[Provided material — start]

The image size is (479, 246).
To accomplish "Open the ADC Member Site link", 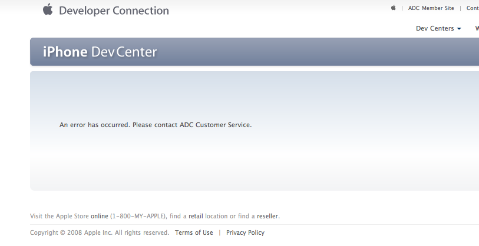I will click(431, 8).
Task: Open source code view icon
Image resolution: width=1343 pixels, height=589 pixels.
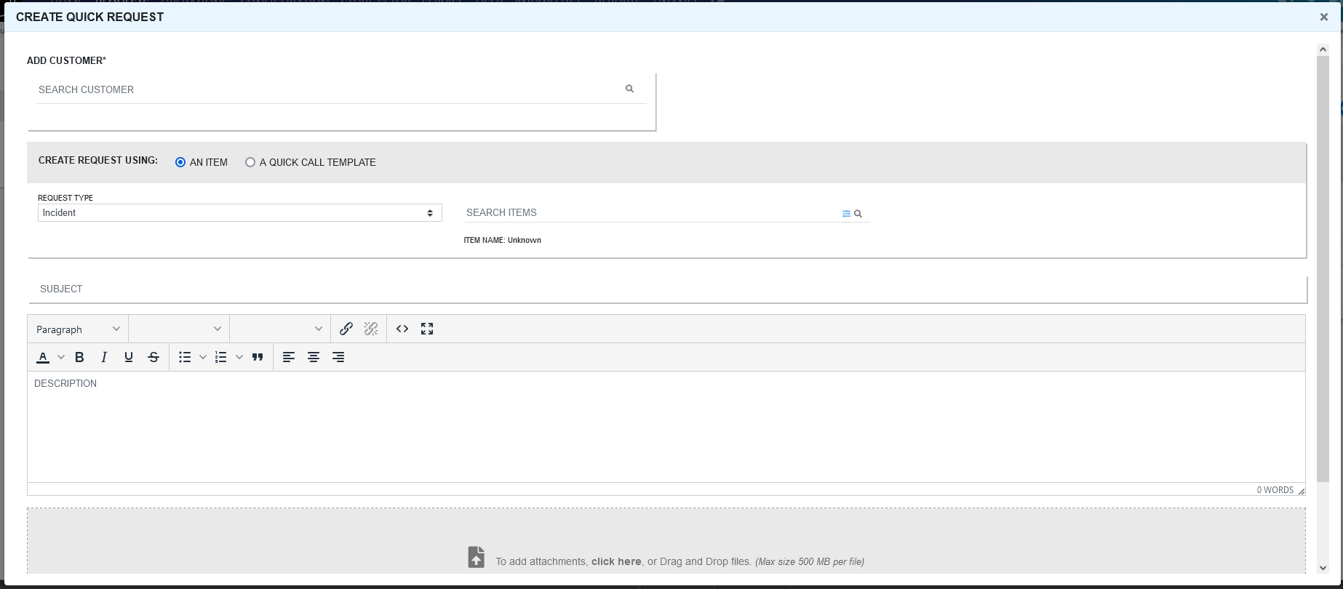Action: (402, 329)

[Provided material — finish]

Please write out the lines from the one that holds "Image resolution: width=1343" through the end of the material, both ends included, exactly and with no pictures.

Image resolution: width=1343 pixels, height=589 pixels.
Action: (402, 329)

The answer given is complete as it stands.